▸ **YOUR GOAL**
Output the lines that run from the one containing "You are a computer-use agent." through the end of the records, inclusive, reproducing them exactly, and leave the pictures out of your answer.

-- Begin --

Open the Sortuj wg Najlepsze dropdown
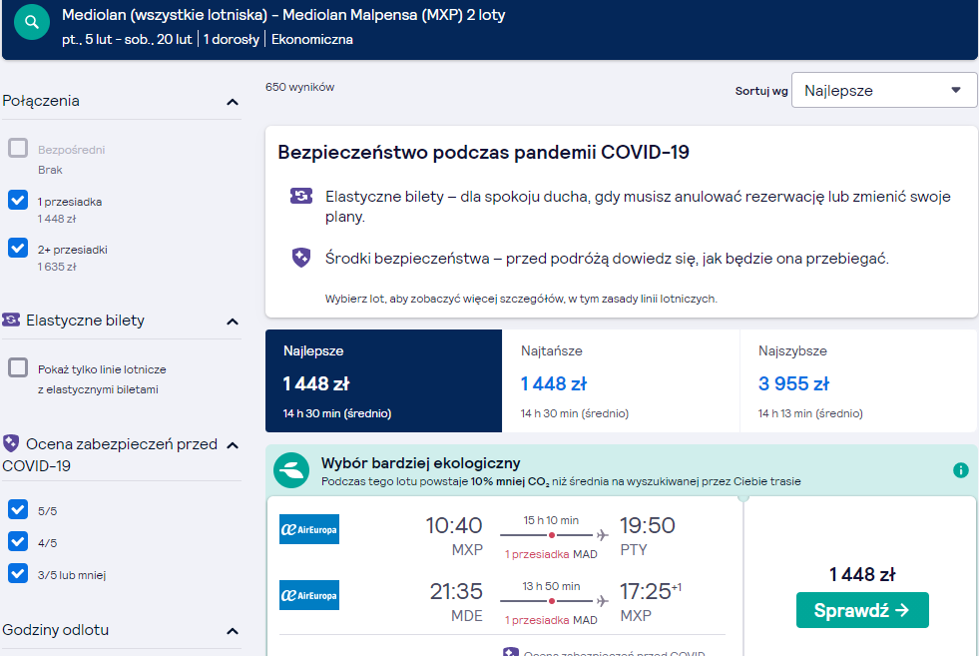The image size is (979, 656). tap(883, 90)
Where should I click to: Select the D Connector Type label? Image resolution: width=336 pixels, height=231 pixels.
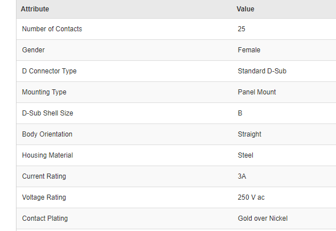click(x=50, y=71)
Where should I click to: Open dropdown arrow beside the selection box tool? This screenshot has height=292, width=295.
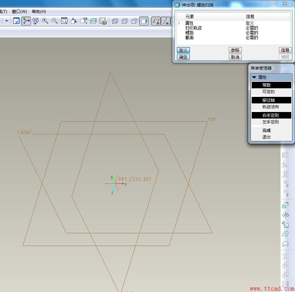[7, 21]
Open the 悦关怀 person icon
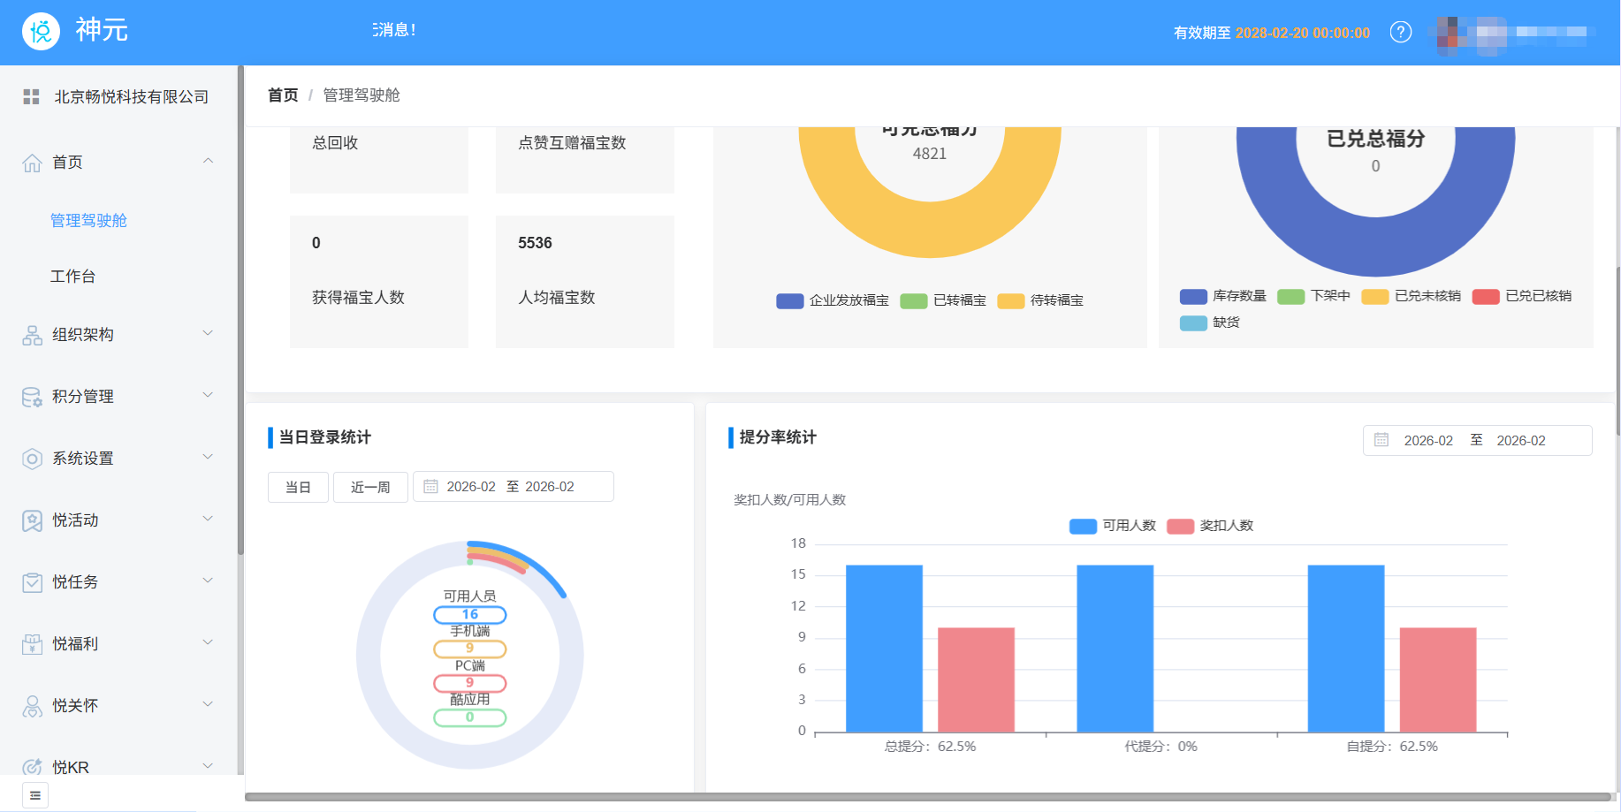This screenshot has height=812, width=1621. tap(31, 705)
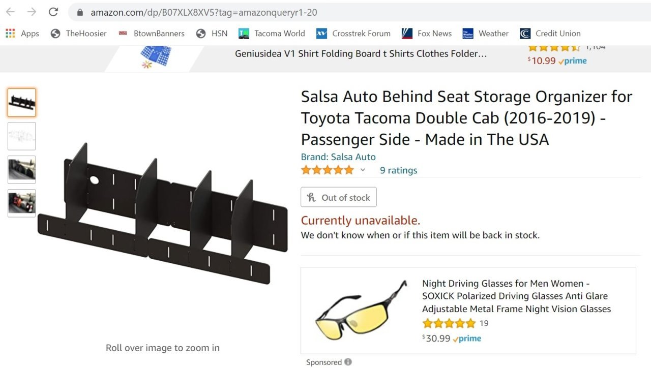
Task: Open the Brand: Salsa Auto link
Action: point(338,157)
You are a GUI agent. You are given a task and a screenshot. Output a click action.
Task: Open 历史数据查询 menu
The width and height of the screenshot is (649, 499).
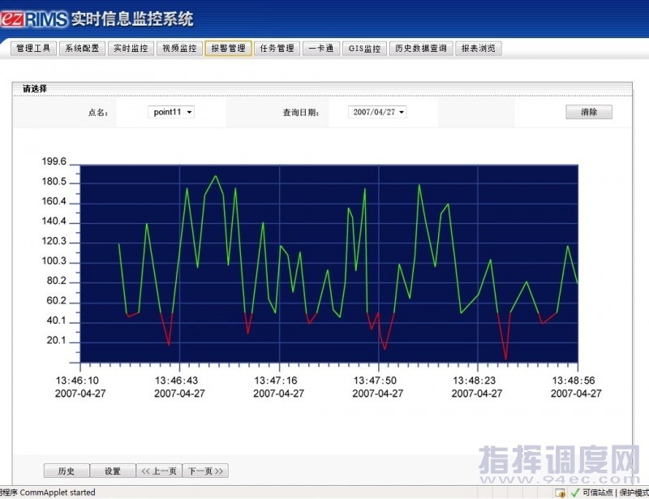point(420,49)
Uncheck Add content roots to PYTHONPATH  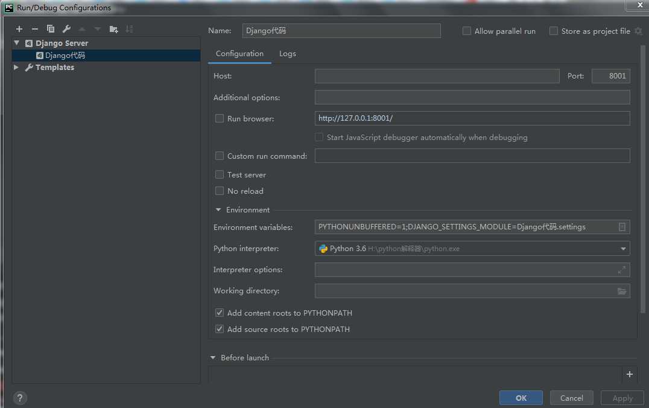coord(220,313)
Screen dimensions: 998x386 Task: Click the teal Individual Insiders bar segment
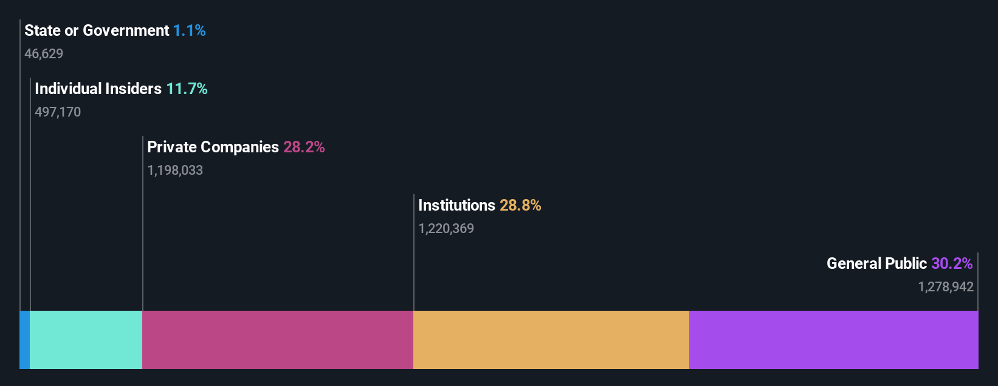pyautogui.click(x=86, y=340)
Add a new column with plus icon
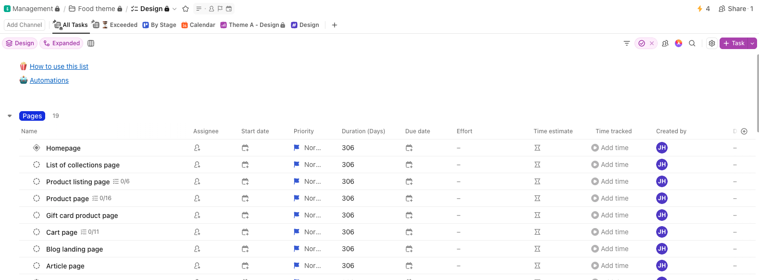759x280 pixels. pos(744,131)
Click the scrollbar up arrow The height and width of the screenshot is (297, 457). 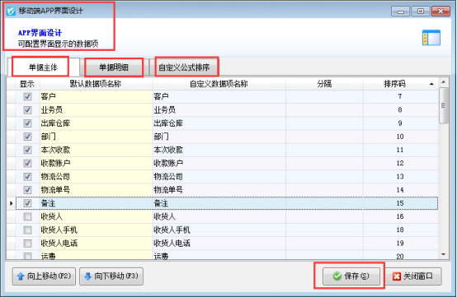[x=444, y=82]
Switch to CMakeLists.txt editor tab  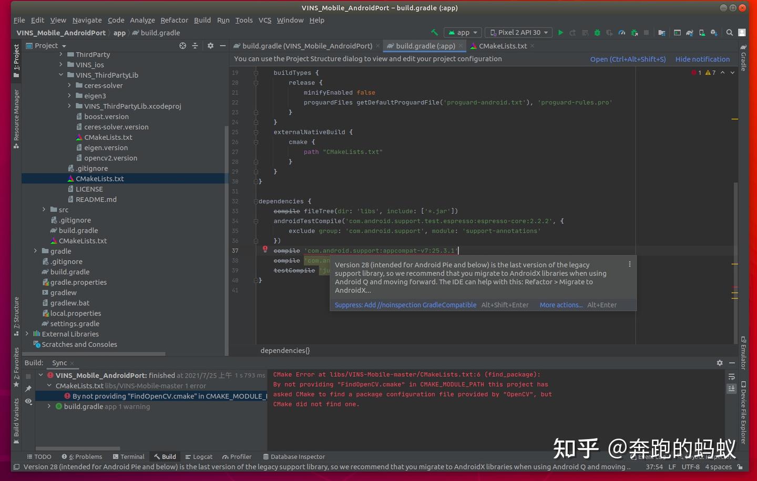click(x=503, y=46)
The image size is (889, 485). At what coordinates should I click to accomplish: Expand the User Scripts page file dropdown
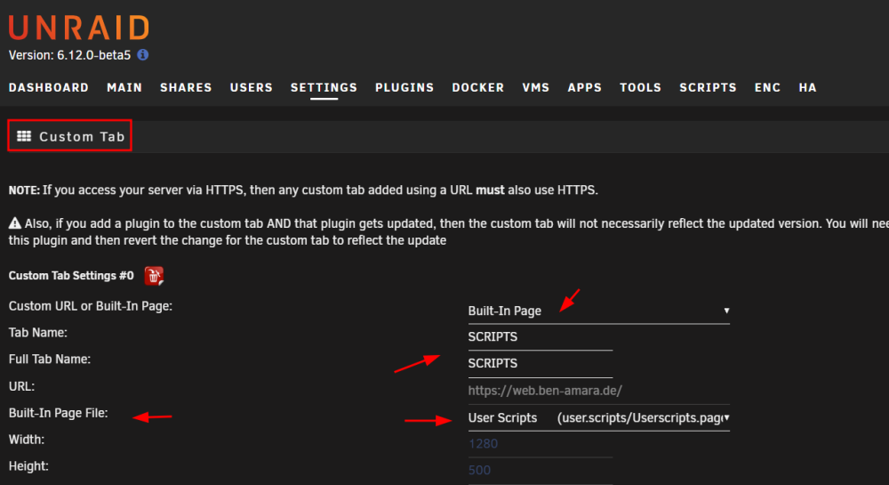tap(598, 418)
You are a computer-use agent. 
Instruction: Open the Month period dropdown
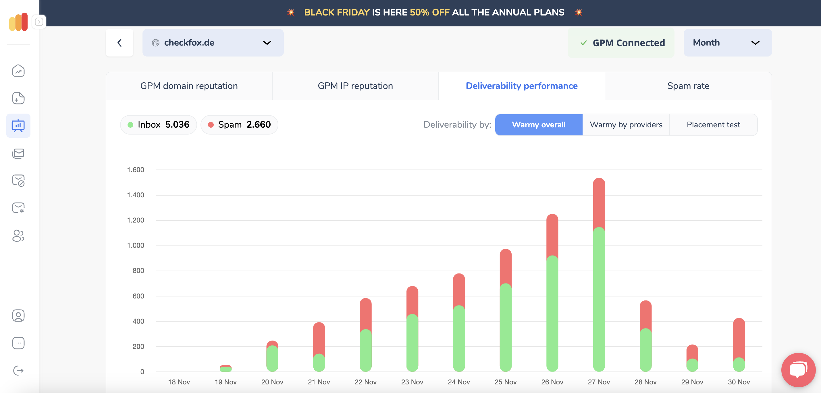point(727,43)
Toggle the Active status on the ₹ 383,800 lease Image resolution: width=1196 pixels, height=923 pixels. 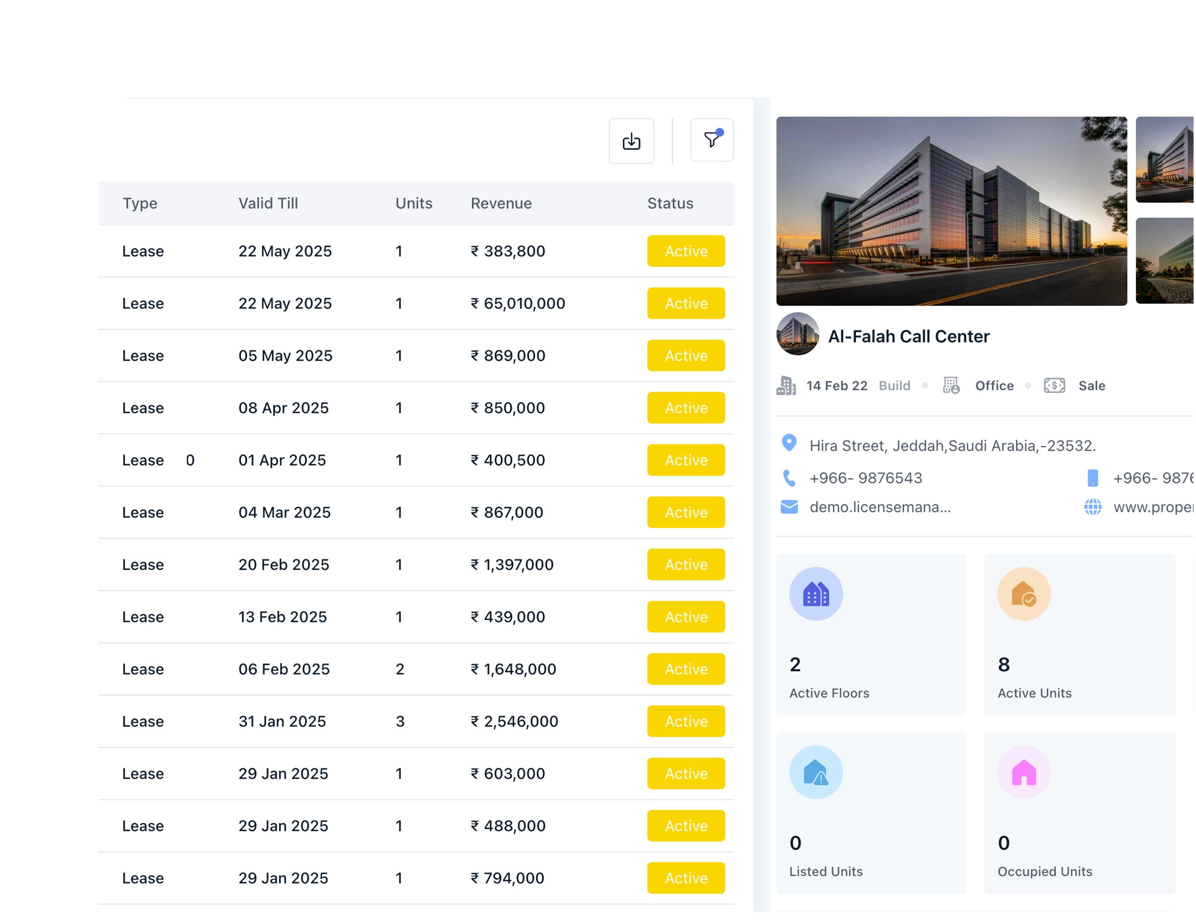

-- End --

▸ **EXPECTED OUTPUT**
You are a computer-use agent. 
Instruction: Open the Month period dropdown
point(727,43)
Toggle the Active status on the ₹ 383,800 lease Image resolution: width=1196 pixels, height=923 pixels. 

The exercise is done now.